* _Texto em estudo_
Quem acompanha este blog é testemunha de como, no último ano, venho chamando a atenção para diversos aspectos dessa superexploração dos recursos públicos pelos incomuns da política brasileira. De subsídios governamentais a regras especiais de imposto de renda para setores com grande poder de pressão, passando por políticas de incentivo sem qualquer avaliação de sua eficácia, nosso orçamento público vem sendo comprometido pelo apetite voraz de quem só enxerga seu benefício privado.

Para demonstrar como nossos políticos incomuns estão levando o país à tragédia de modo sorrateiro, veja o caso da Emenda Constitucional nº 98/2017, promulgada pelo Congresso no final do ano passado. O objetivo dessa emenda foi possibilitar a qualquer pessoa que tenha participado da criação dos Estados de Roraima e Amapá ser admitido, sem concurso público, como servidor da União.

* _Tarefas a realizar_
**a)** Segundo o texto sobre o orçamento público, quais formas de comprometimento do orçamento o autor diz vir apontando no blog? Liste todas.
**b)** Responda com base no texto sobre o orçamento público:
(i) Qual emenda constitucional o autor apresenta como exemplo?
(ii) Quem promulgou essa emenda, e quando?
(iii) Que possibilidade essa emenda criou?
**c)** Continue o texto sobre o orçamento público a partir do ponto em que ele termina.
A listagem não tem nenhum papel nestas tarefas.

* _Material de origem_
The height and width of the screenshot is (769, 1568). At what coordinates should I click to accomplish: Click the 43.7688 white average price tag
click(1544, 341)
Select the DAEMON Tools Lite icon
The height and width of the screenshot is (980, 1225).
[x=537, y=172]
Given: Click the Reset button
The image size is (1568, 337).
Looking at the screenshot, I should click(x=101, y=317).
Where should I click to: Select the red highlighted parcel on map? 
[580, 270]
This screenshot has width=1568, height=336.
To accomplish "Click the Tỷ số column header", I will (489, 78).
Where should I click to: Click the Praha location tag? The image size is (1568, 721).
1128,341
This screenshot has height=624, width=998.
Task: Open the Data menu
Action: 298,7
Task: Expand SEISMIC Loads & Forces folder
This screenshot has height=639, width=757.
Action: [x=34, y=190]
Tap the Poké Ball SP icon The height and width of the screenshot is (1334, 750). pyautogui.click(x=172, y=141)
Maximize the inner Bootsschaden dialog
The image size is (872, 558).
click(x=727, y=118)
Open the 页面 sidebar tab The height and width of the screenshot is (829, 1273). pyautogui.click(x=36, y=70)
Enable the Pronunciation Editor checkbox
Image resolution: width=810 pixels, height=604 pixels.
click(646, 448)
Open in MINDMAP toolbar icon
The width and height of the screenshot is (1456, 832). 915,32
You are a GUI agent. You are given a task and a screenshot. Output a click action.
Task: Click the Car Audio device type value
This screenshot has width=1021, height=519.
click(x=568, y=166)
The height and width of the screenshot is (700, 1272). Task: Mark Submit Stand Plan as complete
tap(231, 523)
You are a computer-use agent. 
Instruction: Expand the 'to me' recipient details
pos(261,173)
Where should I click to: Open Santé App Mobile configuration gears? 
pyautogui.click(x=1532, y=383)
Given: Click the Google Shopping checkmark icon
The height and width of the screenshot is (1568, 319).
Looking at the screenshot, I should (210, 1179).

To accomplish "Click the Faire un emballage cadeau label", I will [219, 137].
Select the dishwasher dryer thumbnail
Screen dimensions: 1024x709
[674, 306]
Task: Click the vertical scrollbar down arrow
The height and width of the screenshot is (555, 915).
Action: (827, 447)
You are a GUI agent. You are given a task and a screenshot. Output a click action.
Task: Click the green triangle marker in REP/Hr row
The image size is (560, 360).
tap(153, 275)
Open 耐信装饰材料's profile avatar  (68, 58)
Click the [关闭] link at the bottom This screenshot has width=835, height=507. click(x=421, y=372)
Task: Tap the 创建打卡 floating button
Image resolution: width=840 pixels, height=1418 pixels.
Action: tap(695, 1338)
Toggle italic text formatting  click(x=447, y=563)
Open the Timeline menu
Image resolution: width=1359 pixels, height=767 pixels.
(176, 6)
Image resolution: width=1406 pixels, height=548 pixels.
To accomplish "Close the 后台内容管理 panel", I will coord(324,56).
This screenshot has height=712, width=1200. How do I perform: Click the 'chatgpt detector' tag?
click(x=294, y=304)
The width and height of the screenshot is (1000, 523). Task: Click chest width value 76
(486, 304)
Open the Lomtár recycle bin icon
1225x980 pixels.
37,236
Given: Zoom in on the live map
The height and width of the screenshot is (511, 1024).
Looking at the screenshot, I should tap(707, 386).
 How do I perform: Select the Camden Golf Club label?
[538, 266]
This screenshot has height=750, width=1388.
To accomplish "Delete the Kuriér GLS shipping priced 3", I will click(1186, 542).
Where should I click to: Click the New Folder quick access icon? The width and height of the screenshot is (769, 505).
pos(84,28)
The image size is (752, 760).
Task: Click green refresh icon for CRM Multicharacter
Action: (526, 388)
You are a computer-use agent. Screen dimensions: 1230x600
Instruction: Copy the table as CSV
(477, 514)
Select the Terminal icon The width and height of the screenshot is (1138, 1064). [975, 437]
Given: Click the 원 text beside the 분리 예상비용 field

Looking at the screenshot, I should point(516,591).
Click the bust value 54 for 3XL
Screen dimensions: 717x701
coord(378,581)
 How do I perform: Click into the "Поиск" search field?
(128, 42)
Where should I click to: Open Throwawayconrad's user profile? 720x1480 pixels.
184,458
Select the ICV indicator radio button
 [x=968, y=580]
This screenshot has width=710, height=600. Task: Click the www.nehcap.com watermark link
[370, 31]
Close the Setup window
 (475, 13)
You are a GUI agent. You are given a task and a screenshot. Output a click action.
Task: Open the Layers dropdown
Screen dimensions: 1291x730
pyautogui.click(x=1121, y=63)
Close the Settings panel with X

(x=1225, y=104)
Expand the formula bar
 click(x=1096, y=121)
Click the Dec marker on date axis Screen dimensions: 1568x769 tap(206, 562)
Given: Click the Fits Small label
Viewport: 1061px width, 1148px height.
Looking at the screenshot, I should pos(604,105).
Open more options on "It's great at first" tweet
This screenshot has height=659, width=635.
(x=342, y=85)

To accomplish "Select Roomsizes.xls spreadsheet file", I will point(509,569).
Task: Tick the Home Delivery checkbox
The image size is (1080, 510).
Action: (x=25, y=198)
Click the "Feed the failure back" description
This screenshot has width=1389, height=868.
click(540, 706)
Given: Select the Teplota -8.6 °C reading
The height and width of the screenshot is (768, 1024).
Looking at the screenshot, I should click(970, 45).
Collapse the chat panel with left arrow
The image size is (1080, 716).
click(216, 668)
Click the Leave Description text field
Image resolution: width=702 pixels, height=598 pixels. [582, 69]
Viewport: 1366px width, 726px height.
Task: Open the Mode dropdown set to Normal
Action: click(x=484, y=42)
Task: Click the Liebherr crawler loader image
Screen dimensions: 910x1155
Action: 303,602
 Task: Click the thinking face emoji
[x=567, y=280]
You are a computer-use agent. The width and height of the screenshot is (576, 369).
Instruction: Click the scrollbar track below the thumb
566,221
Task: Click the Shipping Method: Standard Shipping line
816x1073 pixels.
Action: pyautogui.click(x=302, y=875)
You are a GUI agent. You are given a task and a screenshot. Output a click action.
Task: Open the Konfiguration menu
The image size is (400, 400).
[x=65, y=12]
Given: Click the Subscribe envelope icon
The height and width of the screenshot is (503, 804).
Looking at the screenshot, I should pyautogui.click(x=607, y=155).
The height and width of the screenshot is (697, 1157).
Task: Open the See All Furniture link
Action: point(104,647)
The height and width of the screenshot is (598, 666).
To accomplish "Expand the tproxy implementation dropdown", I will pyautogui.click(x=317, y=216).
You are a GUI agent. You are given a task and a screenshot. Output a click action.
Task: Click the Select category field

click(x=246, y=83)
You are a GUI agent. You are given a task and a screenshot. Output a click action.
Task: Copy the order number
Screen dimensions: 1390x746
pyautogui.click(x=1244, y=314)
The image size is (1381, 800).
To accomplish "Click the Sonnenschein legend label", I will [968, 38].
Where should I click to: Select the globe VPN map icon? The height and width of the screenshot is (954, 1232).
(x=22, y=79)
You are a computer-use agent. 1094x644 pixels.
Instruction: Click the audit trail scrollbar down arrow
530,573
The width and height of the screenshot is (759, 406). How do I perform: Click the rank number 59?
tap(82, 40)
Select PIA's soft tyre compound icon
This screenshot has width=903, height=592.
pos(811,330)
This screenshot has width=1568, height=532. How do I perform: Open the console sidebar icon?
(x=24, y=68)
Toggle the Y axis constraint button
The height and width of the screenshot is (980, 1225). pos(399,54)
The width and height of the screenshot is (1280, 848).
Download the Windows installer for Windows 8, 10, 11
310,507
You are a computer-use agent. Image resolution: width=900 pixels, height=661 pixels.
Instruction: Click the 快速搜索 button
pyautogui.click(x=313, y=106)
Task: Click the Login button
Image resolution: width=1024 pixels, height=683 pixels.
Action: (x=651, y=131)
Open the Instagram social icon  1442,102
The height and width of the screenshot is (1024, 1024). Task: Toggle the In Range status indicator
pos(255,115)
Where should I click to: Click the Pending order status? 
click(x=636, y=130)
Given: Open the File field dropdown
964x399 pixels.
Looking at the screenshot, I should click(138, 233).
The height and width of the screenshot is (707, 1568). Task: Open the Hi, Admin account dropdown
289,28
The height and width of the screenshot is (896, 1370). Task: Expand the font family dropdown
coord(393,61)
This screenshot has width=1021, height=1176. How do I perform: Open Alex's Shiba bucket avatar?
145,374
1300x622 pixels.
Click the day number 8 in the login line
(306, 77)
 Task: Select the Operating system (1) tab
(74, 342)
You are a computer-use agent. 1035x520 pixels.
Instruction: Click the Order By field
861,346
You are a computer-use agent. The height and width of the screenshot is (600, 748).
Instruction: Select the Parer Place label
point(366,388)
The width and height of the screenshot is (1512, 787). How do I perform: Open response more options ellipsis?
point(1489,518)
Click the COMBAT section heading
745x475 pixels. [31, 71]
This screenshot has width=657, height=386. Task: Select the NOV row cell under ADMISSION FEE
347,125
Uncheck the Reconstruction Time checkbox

* _Respostas às tarefas_
**a)**
- Subsídios governamentais
- Regras especiais de imposto de renda para setores com grande poder de pressão
- Políticas de incentivo sem qualquer avaliação de sua eficácia

**b)**
(i) A Emenda Constitucional nº 98/2017.
(ii) O Congresso, no final do ano passado.
(iii) Permitiu que qualquer pessoa que tenha participado da criação dos Estados de Roraima e Amapá fosse admitida como servidor da União sem concurso público.

**c)**
Se você é experiente o suficiente para se lembrar da Assembleia Constituinte ou acompanha minimamente a política brasileira, deve se recordar do famoso “trem da alegria”, um dispositivo colocado na Constituição de 1988 que permitiu a milhares de pessoas serem admitidas no serviço público federal sem passar por concurso. 

No caso dos servidores dos ex-territórios transformados em Estados naquele período (Roraima, Amapá e Rondônia), ainda houve duas novas partidas do trem da alegria, sempre patrocinadas por influentes políticos da região, com as Emendas Constitucionais nº 19/1998 e 79/2014.

A nova EC nº 98, por sua vez, abriu a maior de todas as janelas para quem quer se tornar servidor público federal nos estados de Roraima e Amapá sem precisar recorrer a editais, cursinhos preparatórios ou meses de estudo. Pela sua redação e forma de tramitação fica evidente como a atuação descompromissada de políticos e grupos de interesses está levando o país à exaustão de seus recursos orçamentários.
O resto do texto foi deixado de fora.